When Trevor Hickey began his startup in his home town of St. John’s last year, he often wished he had remained in Vancouver, or another city where there was a structured startup community and shared office facilities.
But now he’s found that such a Newfoundland-based community does exist, if only in its infancy, and there will soon be a shared office facility called Common Ground, where which startups can work in the downtown core.
“I came home and found that there wasn’t that infrastructure,” said Hickey, whose company FundUni is developing a crowdfunding site for university tuitions. “I thought maybe I should go where that infrastructure does exist. Finding that it is here has changed everything.”
Hickey has joined StartupNL, a group that began in St. John’s in December as a meeting place for the province’s rapidly growing startup community.
He’s also interested in becoming a tenant at Common Ground, a shared office space that will soon open in downtown St. John’s to provide a working space and communal environment for the creative and tech communities in the city.
StartupNL was started late last year by a group of founders and programmers who wanted to get together regularly and share advice and support, and just have some fun. It has held three meetings and in extremely short order come up with about 100 members. The meetings have been the customary blend of social get-togethers with special speakers focusing on a specific subject. The great importance of these meetings is they give people a chance to understand who is doing what in the community and to discuss common problems.
“The supposed hurdle for startups in an area like Newfoundland is community –knowing who is out there,” said Steve Piccott, one of the founders of the group. “If I’m a backend programmer and need to find someone who’s an expert in the frontend, how do we bring them together?”
As another co-founder, Roger Power, points out, this is not a new idea. Indeed such groups exist in several cities across the region. What’s interesting about the Newfoundland group is that it drew so many members so quickly, obviously meeting a pent-up need.
The group will evolve, and one thing that they want to bring into their meetings is quick pitches by new startups at each meeting to help find talent or co-founders interested in developing an idea. Newfoundland has yet to host a startup weekend, and the members of StartupNL look forward to hosting one before too long.
But what the community is really looking forward to is the establishment of Common Ground, a shared office space that will house not only startups but also creative and manufacturing people. Founder Chris Gardner has signed a lease for a space on Waterford Bridge Road – a real coup given the tight market for commercial space in booming St. John’s.

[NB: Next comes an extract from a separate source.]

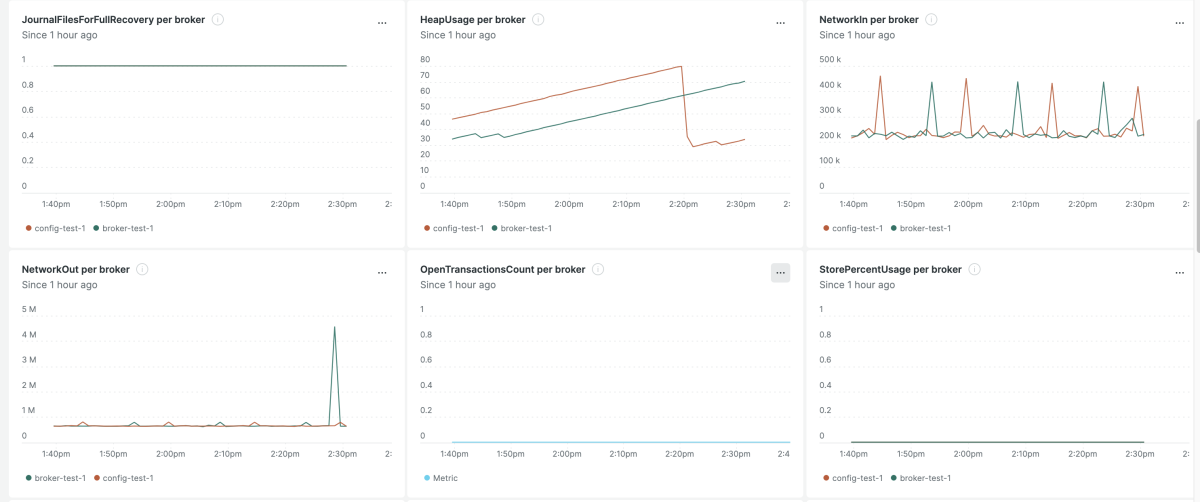Click the NetworkIn per broker chart title
Image resolution: width=1200 pixels, height=502 pixels.
pyautogui.click(x=868, y=20)
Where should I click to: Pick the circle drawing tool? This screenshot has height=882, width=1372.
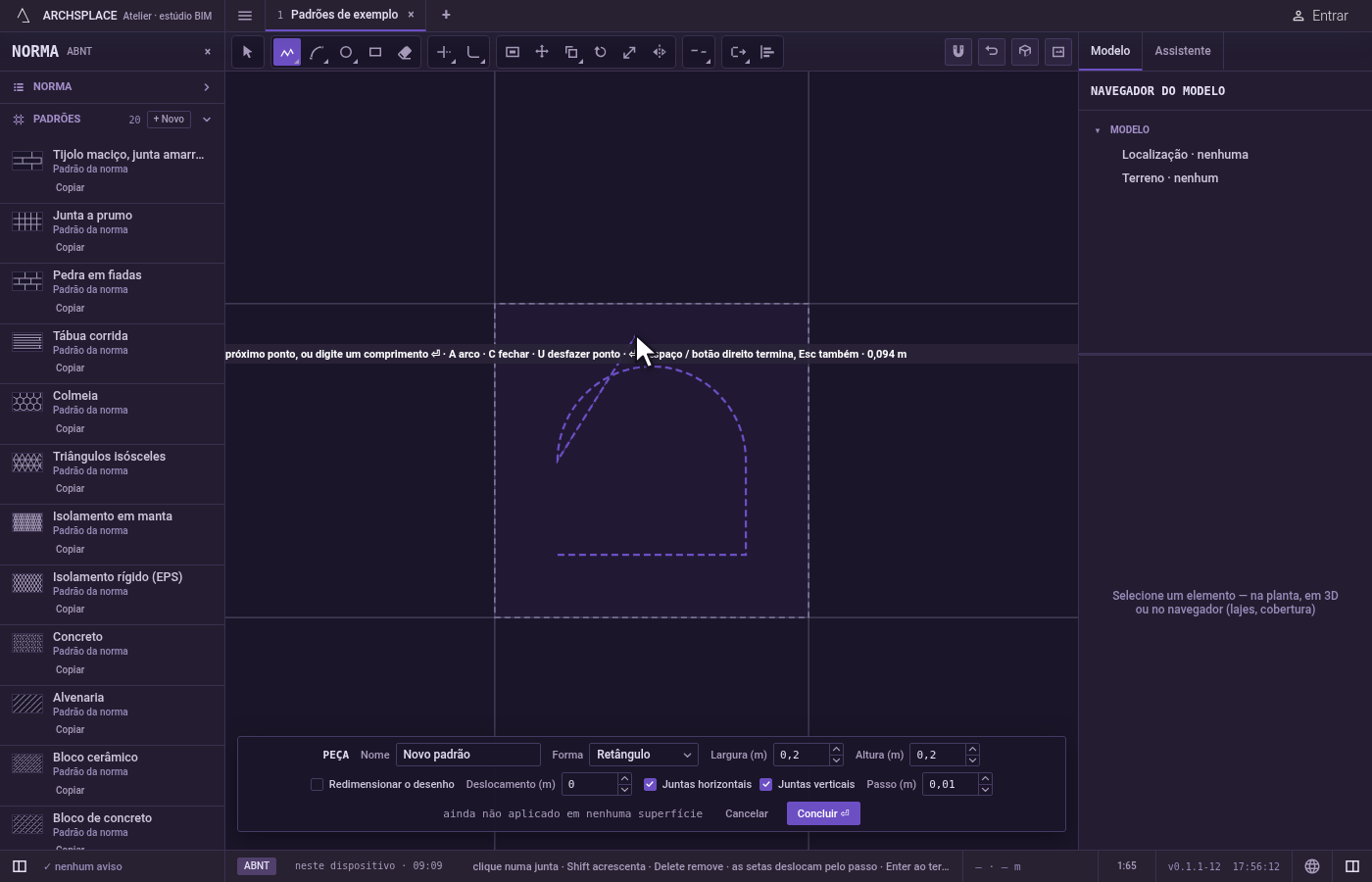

The non-profit organization will take over its lease on April 1 and will then renovate the space, so it will likely be ready for tenancy in May or June. The space is large enough not just to handle tech startups but also artists working on larger products, or small companies doing light manufacturing. “There could be upward of 50 people at the max,” said Gardner in a phone interview from El Salvador, where he was vacationing.
What this adds up to is a changing startup scene on the rock. The Genesis Centre, Memorial University’s commercialization agency, has long served as the focal point of developing young companies in the city. It will continue to be an integral part of the community but a more nuanced community is developing very quickly, and it’s being led by entrepreneurs and techies. It’s a healthy development for the whole region.